Risks and Benefits of 3D Printing in the Construction Industry | Shutts & Bowen LLP


The use of 3D printing in commercial and residential projects is gaining popularity in the construction industry. While the benefits may seem endless, there are still risks to consider before this technology becomes mainstream in the United States.


  • Significant potential for environmentally friendly construction and waste reduction projects.
  • Much shorter construction periods in an industry where delays can be disruptive and costly, this can provide an opportunity to expedite the construction of projects.
  • Health and safety risks are reduced thanks to the ease of manufacture of the 3D printer.
  • Labor costs will be reduced as the printer is more efficient and can also save up to 60% of construction material cost.
  • Could enable custom projects that are either impossible or too expensive with conventional methods.


  • Other manufacturers and companies in the industry could suffer if the 3D printer is able to produce their items at a lower cost.
  • Less labor required thanks to the efficiency of the 3D printer, especially in times of inflation and recession.
  • Need specially skilled workers to use 3D printer functions.
  • Misprints of materials could prove costly during construction, and replacement items could be more expensive if needed at short notice.
  • Potentially expensive to repair if the 3D printer becomes unusable/broken.

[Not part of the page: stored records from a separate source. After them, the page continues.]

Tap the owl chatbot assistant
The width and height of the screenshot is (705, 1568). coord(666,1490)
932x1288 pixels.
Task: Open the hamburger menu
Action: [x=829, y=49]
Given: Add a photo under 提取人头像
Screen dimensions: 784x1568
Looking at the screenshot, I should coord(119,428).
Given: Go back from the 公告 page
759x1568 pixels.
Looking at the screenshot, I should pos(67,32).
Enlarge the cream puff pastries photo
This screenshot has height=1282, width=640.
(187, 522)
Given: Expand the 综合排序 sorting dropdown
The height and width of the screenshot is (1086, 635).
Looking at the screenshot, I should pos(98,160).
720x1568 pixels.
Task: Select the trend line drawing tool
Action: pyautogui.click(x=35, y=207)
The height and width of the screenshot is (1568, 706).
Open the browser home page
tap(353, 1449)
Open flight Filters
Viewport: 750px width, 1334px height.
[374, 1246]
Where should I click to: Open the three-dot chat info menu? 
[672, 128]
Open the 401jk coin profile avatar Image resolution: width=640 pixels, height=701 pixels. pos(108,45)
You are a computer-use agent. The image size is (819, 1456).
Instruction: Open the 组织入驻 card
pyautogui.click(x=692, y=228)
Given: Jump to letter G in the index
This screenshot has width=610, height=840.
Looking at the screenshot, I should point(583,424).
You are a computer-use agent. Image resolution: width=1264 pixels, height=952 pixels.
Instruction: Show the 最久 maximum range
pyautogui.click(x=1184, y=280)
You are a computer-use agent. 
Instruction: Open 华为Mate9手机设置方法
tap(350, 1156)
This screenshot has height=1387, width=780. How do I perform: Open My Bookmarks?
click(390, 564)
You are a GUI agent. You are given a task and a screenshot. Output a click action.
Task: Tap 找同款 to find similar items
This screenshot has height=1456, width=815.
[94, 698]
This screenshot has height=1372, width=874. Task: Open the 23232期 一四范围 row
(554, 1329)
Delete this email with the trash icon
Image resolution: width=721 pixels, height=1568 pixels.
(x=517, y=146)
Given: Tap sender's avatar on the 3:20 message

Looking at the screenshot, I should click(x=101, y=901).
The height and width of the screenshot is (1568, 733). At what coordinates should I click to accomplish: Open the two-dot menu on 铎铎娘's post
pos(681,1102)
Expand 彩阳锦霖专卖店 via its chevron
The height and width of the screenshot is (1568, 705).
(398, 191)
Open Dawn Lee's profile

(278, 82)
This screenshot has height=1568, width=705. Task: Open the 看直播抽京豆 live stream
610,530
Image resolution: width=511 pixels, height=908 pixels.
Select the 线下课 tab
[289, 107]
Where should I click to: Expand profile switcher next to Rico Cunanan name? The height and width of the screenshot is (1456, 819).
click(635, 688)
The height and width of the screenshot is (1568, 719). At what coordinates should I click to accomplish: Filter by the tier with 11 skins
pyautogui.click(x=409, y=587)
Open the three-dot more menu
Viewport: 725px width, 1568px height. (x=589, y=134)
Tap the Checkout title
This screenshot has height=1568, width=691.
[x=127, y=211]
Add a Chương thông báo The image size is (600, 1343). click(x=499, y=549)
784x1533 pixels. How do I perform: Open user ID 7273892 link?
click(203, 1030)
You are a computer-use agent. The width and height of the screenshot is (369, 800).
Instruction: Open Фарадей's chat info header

Assessing these benefits and risks, at least one US state has approved far-reaching measures for the construction of commercial and residential properties using 3D printing. Specifically, Montana recently spearheaded an effort to give broad regulatory approval to 3D printing walls as a replacement for walls fabricated with concrete masonry units or a standard core concrete block assembly for all types of projects. construction in the state. As for Florida, in 2021 the City of Tallahassee approved the 3D printing of a single-family home under the City of Tallahassee Affordable Housing Construction Loan Program. However, no other general measures such as regulatory approvals appear to be in place at this time. Despite growing interest in 3D-printed single-family homes in the state, it’s expected homebuyers will have to wait a few more years before 3D-printed homes become mainstream enough for real change to occur. . As noted above, 3D printed construction in Florida may grow in popularity due to cost-cutting measures, efficiency, and increased safety, but Florida may have unique concerns that may not be relevant. do not apply to states such as Montana. Specifically, more stringent building code requirements covering hurricanes, high-velocity winds, and/or flooding may hamper the popularity of 3D printing at this time. Otherwise, the above risks and benefits will need to be critically evaluated by Florida regulatory authorities in the coming years.